Many businesses are familiar with their role as collector of sales taxes. While most businesses are diligent in collecting and remitting taxes on the goods they sell, many overlook the fact that items purchased for resale are exempt from sales taxes.

Non-merchants are less aware when it comes to items they purchase. The purchase of equipment, fixtures or other capital items out of state often means a “use” tax must be paid. Needless to point out, the states are cracking down.

Battling Nexus Across the Line

Every business faces an interesting challenge: What happens if business is conducted in more than one state? The state that the firearms operation calls home generally wants to tax every dollar of income possible. Every other state where business is done wants to tax income earned in their state. Does that mean paying taxes on the same income twice?

Fortunately, rarely does anyone wind up paying tax on the same income twice. “Rarely” is the operational word, because the way states handle the problem is not uniform and may involve yet another battle.

With states looking for new revenue without having to raise taxes, they are increasingly — and more aggressively — asserting nexus. Those shooting sports equipment retailers choosing their battles may find it pays to fight the “nexus” label for the minimum amount of contact between a taxpayer and a state that permits taxation for nexus.

A recent survey by BNA, an independent publisher of information products for professionals, found 30 states impose tax for an entire year on any business with income tax nexus. In fact, all but five states maintain that an employee who telecommutes from a home located within their borders is sufficient to create income tax nexus for an out-of-state employer. In several instances, the courts have backed states assessing taxes on out-of-state businesses based on the nexus created by an outside salesperson’s visits.

Tax Hits

Taxes may be inevitable, but not deductions. Fines and penalties are a good example. Fines and penalties paid by a business to the government for violation of any law are never deductible. That means tax penalties, parking tickets or fines for violating city building codes are not deductible. Local fines and penalties are deductible — at least to the extent they don’t arise from the violation of any law.

Taking Advantage

While state and local governments have stepped up enforcement of ordinances, regulations and their tax laws to battle budget shortfalls, many have been offering incentive programs to help revitalize local economies. There are more than 1,200 separate state and local initiatives, including corporate, sales and property tax savings as well as rebates and loans.

For instance, despite tight budgets, most state initiative programs for promoting energy efficiency have survived.

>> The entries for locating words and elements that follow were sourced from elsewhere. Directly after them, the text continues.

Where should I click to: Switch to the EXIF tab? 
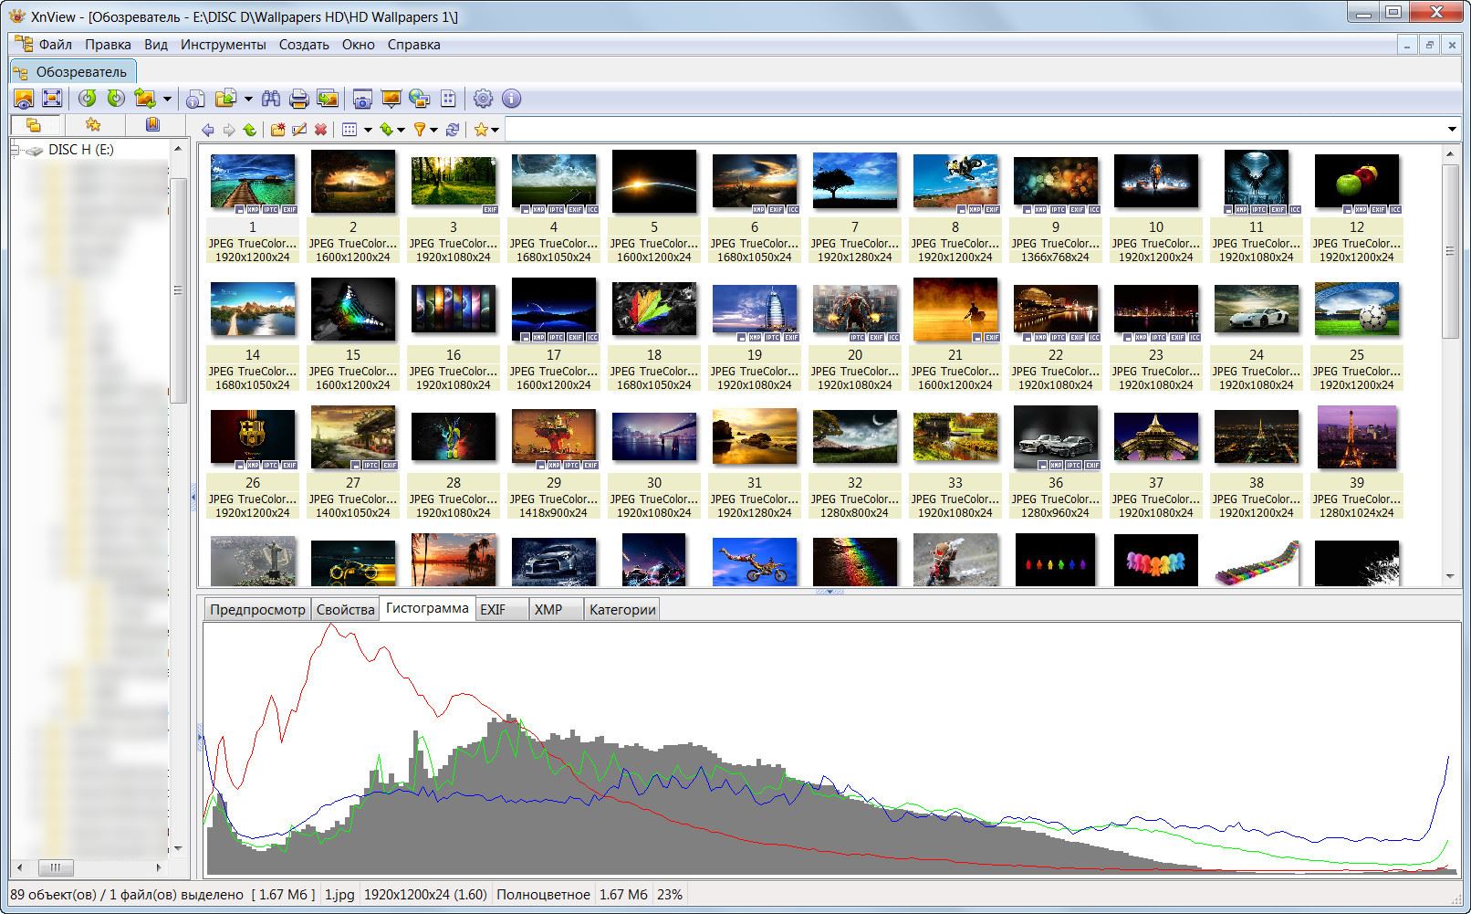(x=493, y=609)
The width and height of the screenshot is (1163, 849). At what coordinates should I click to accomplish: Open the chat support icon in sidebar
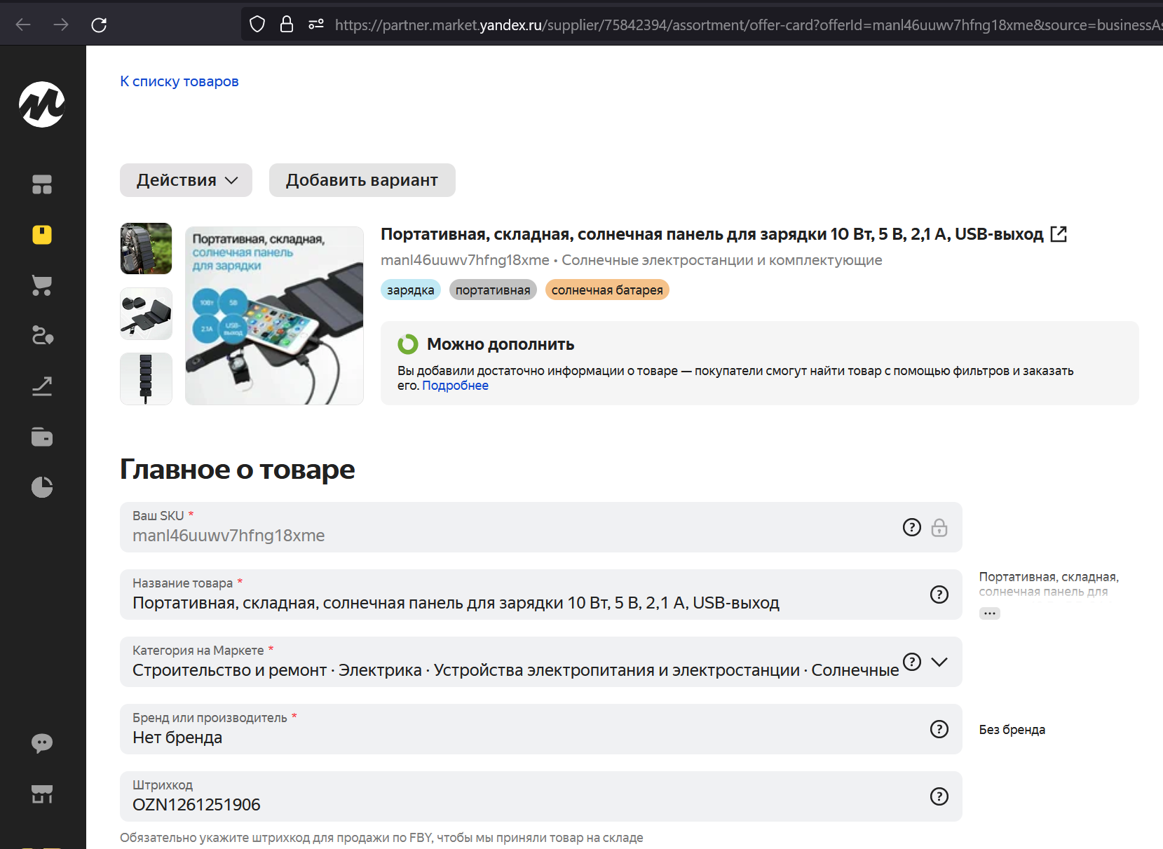tap(42, 742)
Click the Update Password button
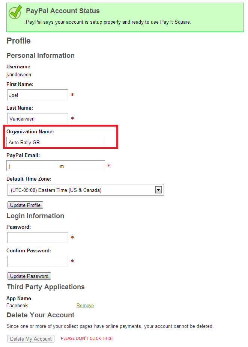 29,276
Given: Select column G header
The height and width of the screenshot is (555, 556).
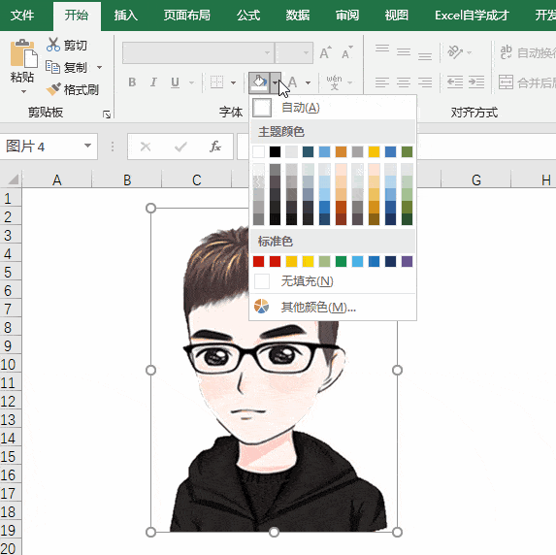Looking at the screenshot, I should 475,180.
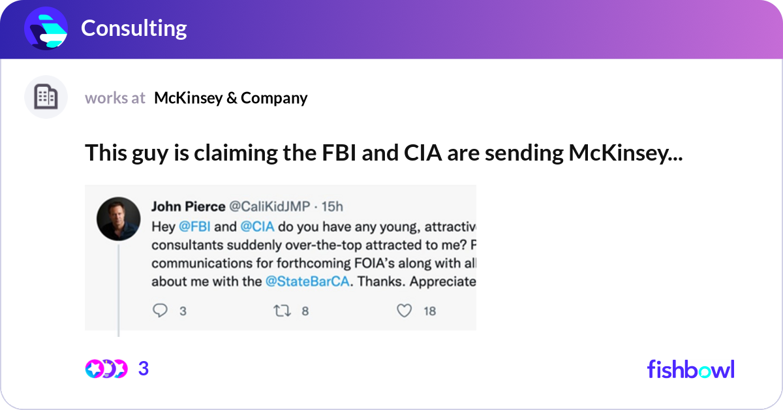Image resolution: width=783 pixels, height=410 pixels.
Task: Open the Consulting bowl title
Action: pyautogui.click(x=134, y=28)
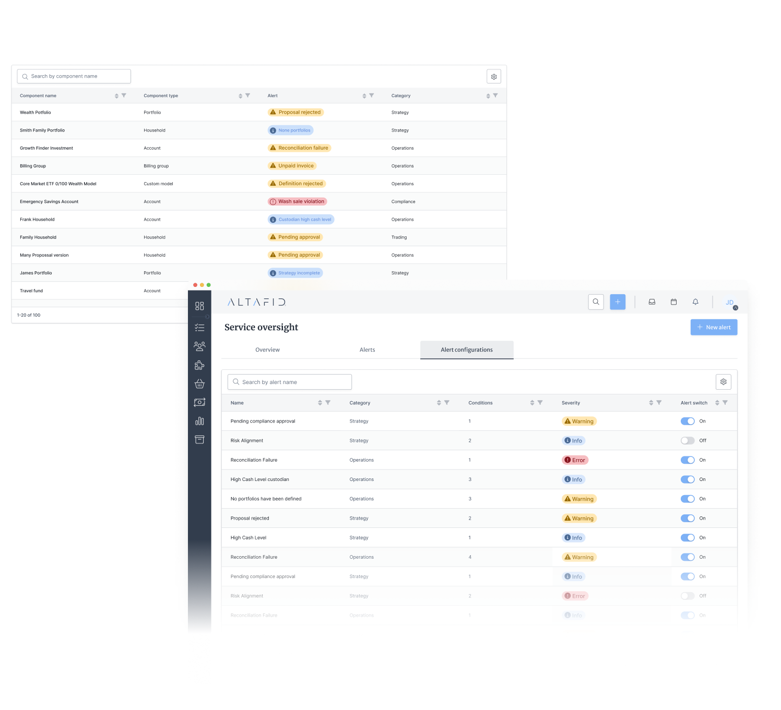This screenshot has height=710, width=781.
Task: Disable the Reconciliation Failure alert switch
Action: tap(688, 460)
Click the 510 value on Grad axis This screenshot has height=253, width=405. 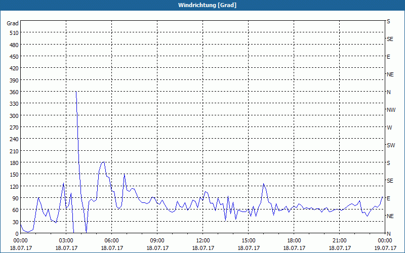coord(14,33)
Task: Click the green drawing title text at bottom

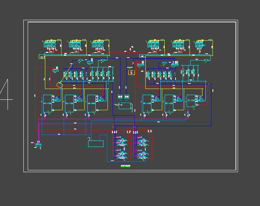Action: (125, 166)
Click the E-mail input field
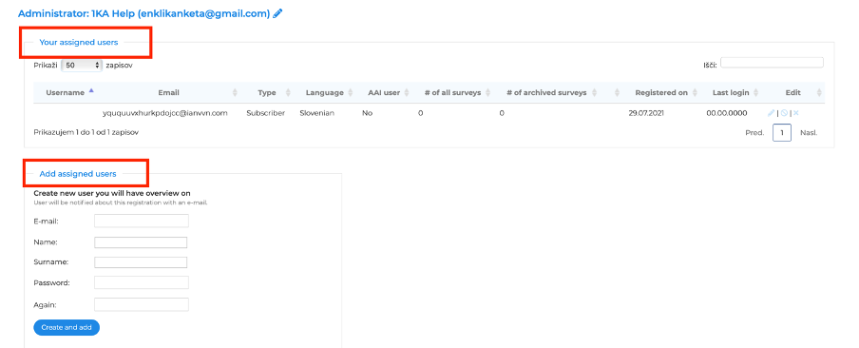This screenshot has height=348, width=859. [142, 221]
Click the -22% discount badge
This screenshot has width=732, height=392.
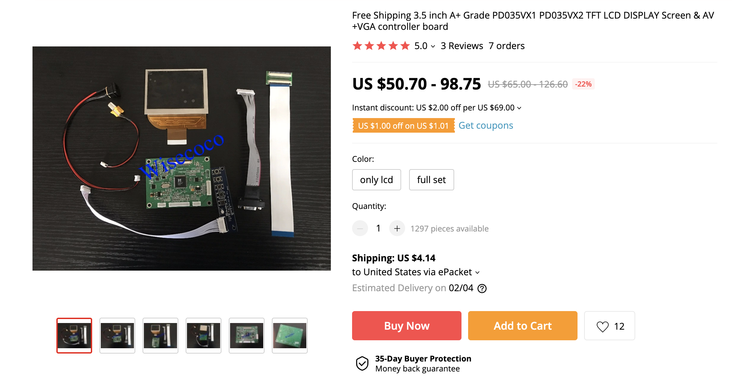click(583, 84)
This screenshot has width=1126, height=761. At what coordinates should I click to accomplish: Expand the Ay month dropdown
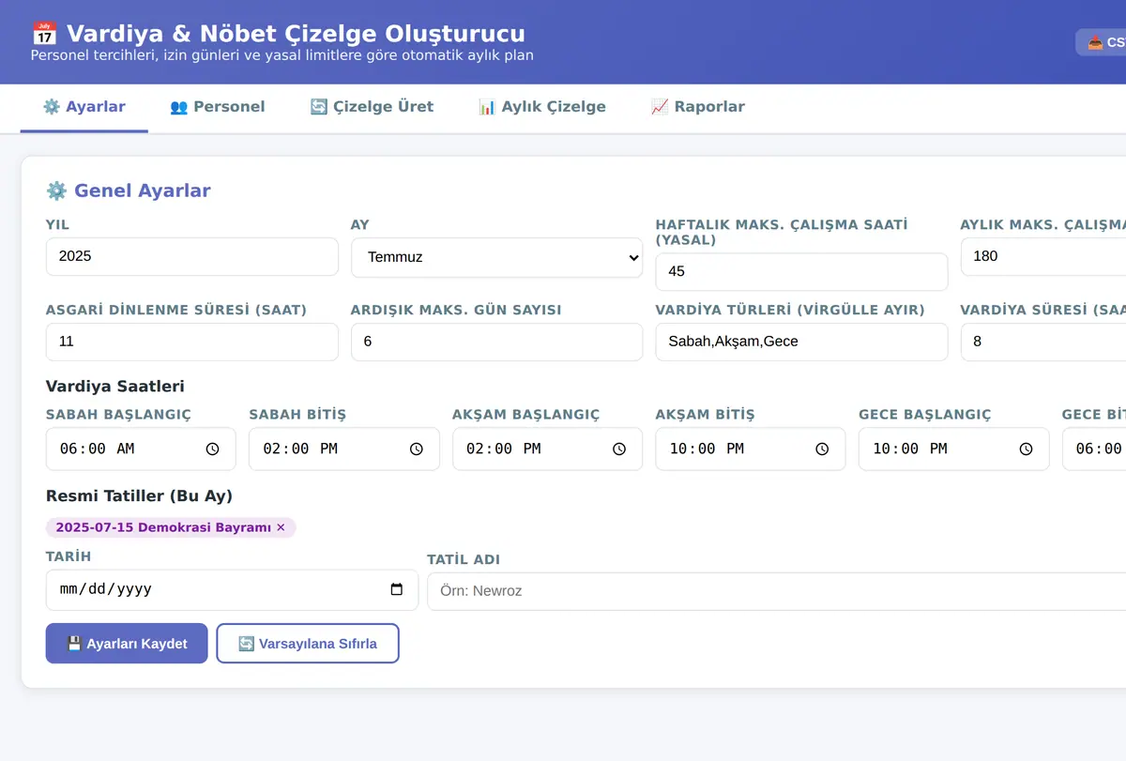[497, 257]
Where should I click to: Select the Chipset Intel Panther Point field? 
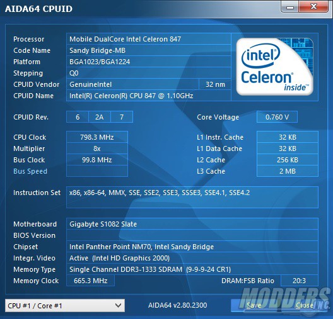192,247
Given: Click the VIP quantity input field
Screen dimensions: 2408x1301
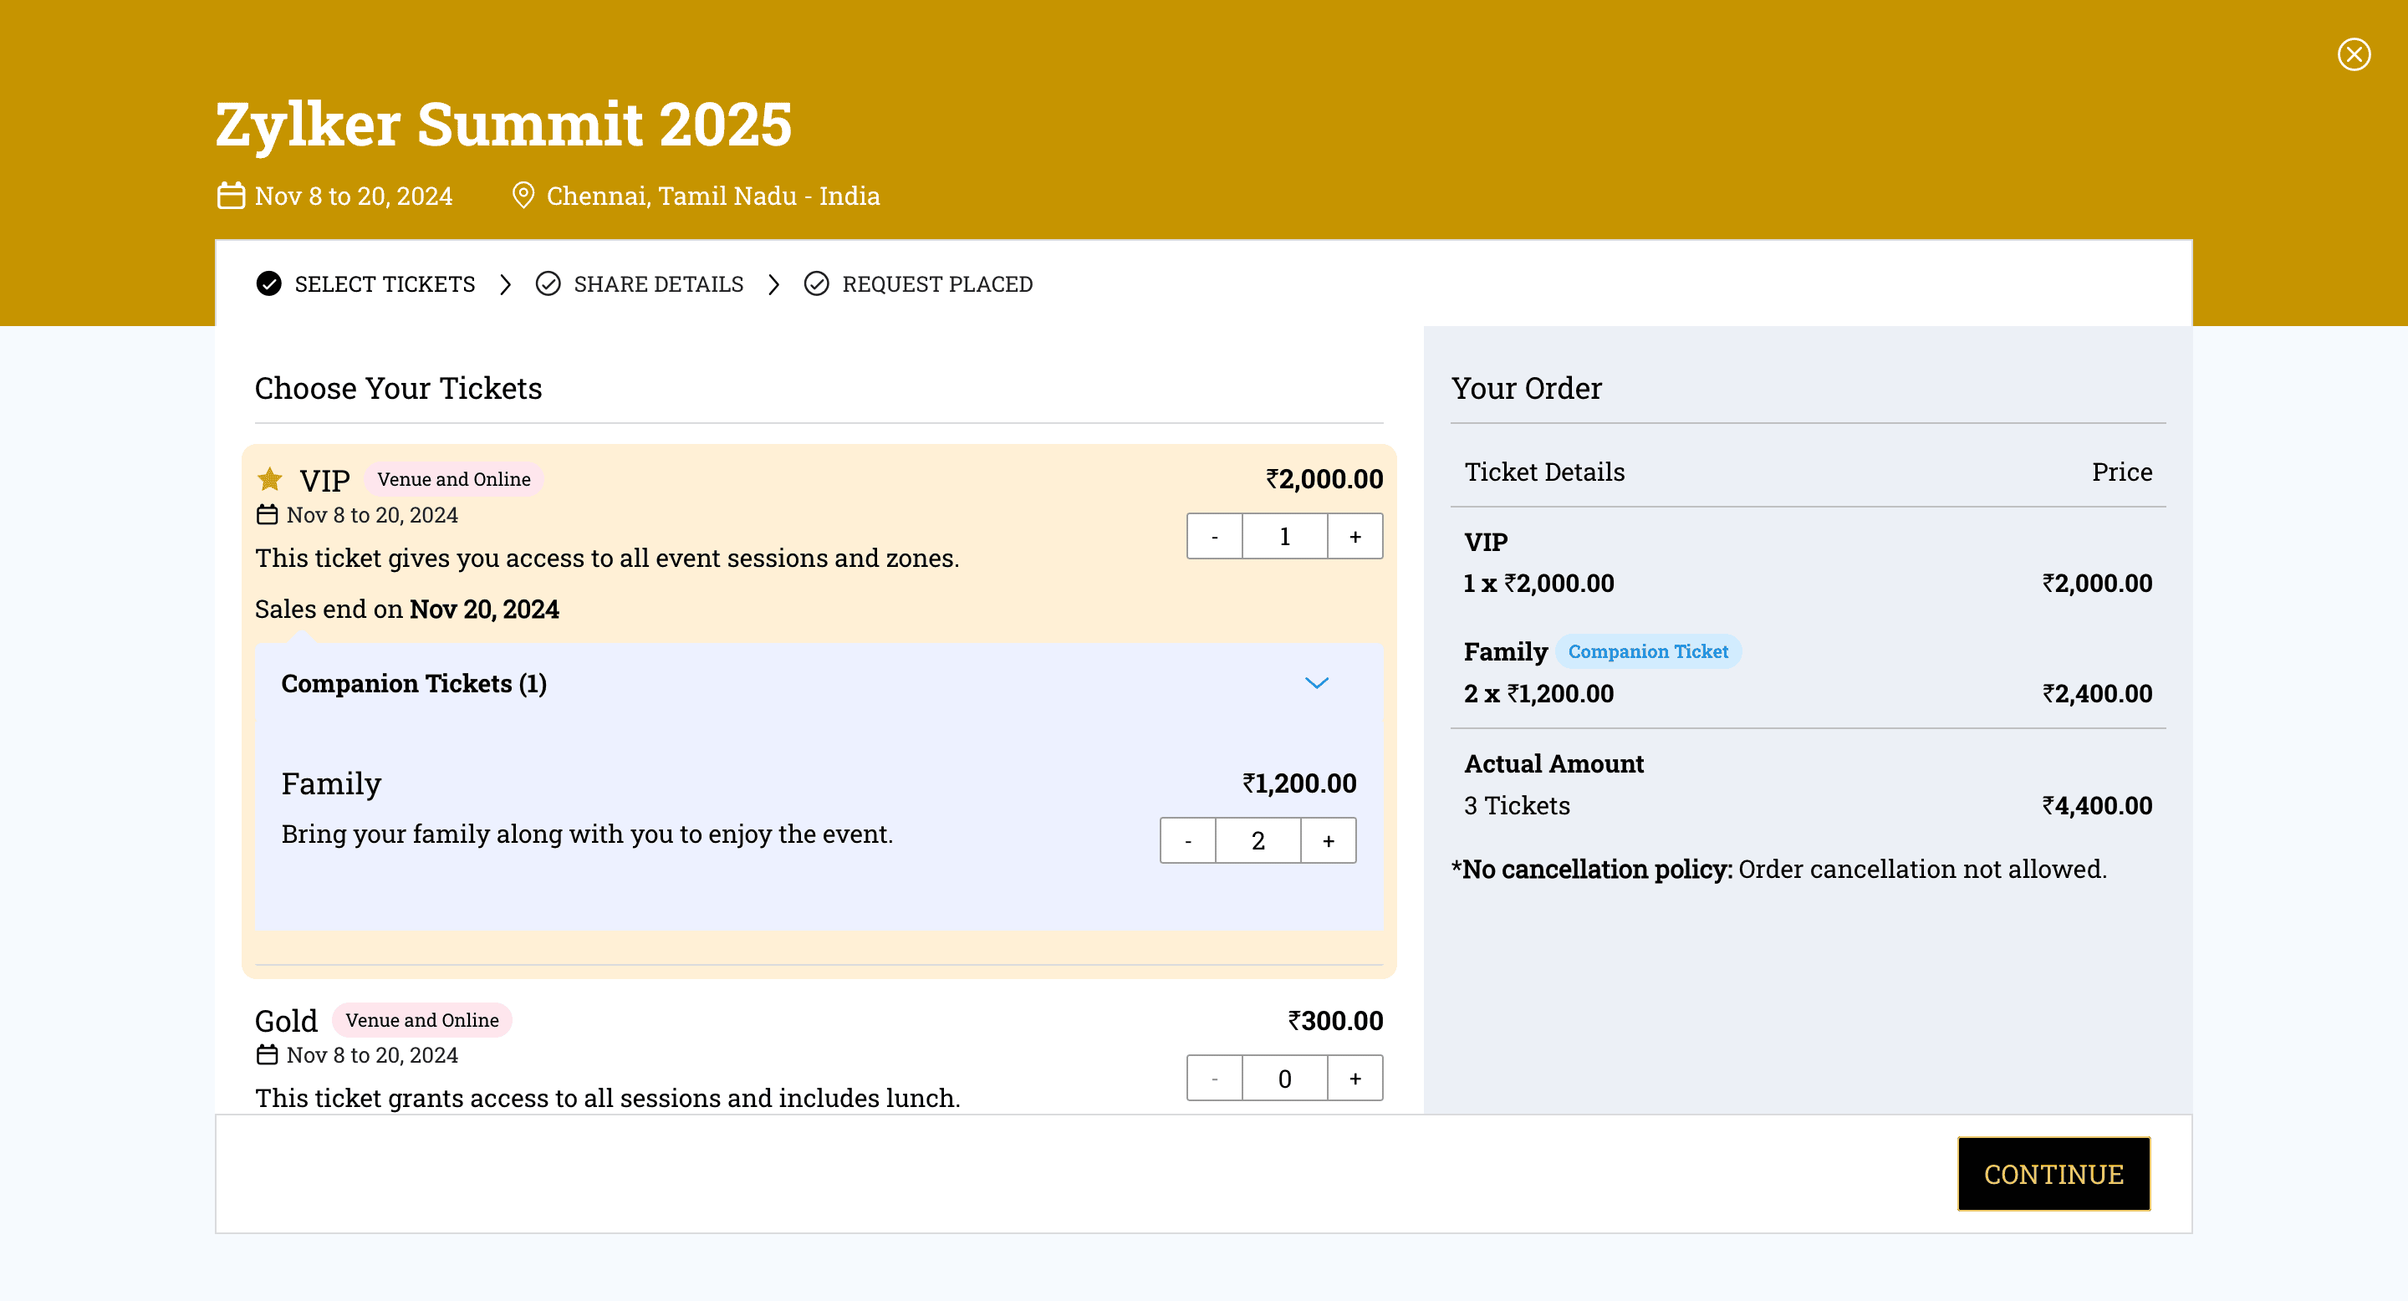Looking at the screenshot, I should point(1284,536).
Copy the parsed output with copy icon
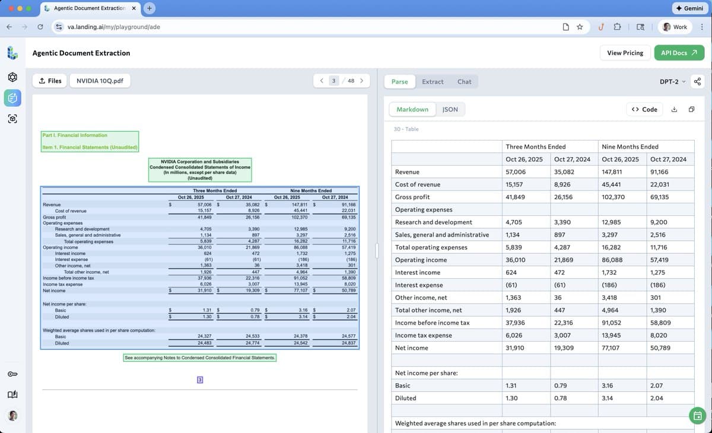This screenshot has height=433, width=712. point(692,109)
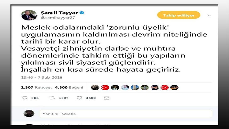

And, best of all, some of these are taxable credits. That means a business with a state tax credit, but no state tax liability can sell the credit to someone who can use it.

The increasing financial burden for every shooting sports equipment retailer trying to comply with the growing number of new rules and regulations and the ever-more-expensive fines, penalties and, yes, even new or higher taxes, can’t be ignored.

While few government programs on any level, whether local, state or federal, come with provisions to help offset their cost, federal tax laws remain one avenue of potential savings — at least for those business owners or managers who seek professional help when battling city hall.